Но беда в том, что невежество упорно. Недостаточно сказать ему: "В видах твоего искоренения необходимо упразднить общину". Надо, кроме того, еще сделать его способным к восприятию этой истины. Иначе, пожалуй, оно и того не поймет, с какой стати его невежеством зовут и зачем непременно понадобилось его искоренить. Каким же образом добиться, чтобы невежество сделалось способным к восприятию? Думал-думал коллежский асессор и наконец хоть и с болью в сердце, но пришел к заключению, что самое лучшее средство - это экзекуция! "Конечно, - рассудил он сам с собою, - это то же самое, что в древности называлось "поронцами", но ведь одно другого дороже: или церемониться, или достигать! Поронцы, так поронцы!"

И вот сидит он да нерассудительность свою не уставаючи тешит, а по дороге солдатики в рога трубят, а в рощице волостные начальнички веники режут, а на селе мужичок кричит: "Вашескородие! не буду!" Слышит эти крики "Выдумщик", но некоторое время делает вид, что не понимает.
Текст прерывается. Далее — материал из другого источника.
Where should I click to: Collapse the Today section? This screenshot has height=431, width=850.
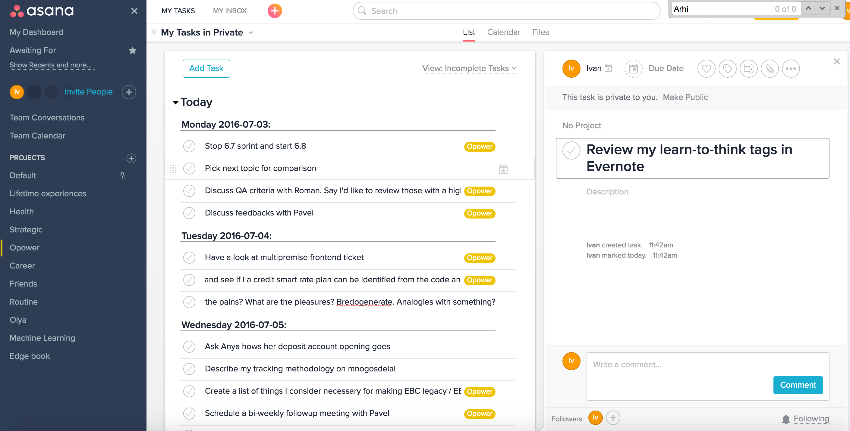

Однако ж, наконец, и он видит, что притворяться непонимающим дольше нельзя. Вскочит, приложит руку к сердцу и скажет в свое оправдание: "Знаю, милые, что ныне вам больно, но надеюсь, что впоследствии вы сами поймете, сколь сие было для вас полезно!"

И что всего ужаснее - не только неподкупен, но и неумолим. Сколько раз мужички всем миром ходили, хабару носили, на коленях просили - не внемлет и не приемлет. "Глупенькие! - говорит, - стерпится - слюбится, а после вы меня же благодарить будете!"

Так у них до сих пор колесом дело и идет. Он нерассудительные выдумки выдумывает, они - вопиют: "Вашескородие! не будем!" Ромашку персидскую посеяли, а клопы пуще прежнего одолели; о племенных жеребцах докучали, а начальство, по недоразумению, племенных поросят прислало; кабаки закрыли - корчемщиков развели.

Одна только община о сю пору цела стоит: видно, уж сам бог ее бережет!

* * *

"Подьячие" были исчерпаны. Только и додумался Изуверов до этих четырех типов, да, может быть, и в самом деле только их и было в тогдашнее несложное время. Я, впрочем, был очень этому рад. Несмотря на то, что мое посещение длилось не больше двух часов, я чувствовал какую-то чрезвычайную усталость. И не только физическую, но и нравственную. Как будто ощущение оголтения, о котором я говорил выше, мало-помалу заползло и в меня самого, и все внутри у меня онемело и оскудело.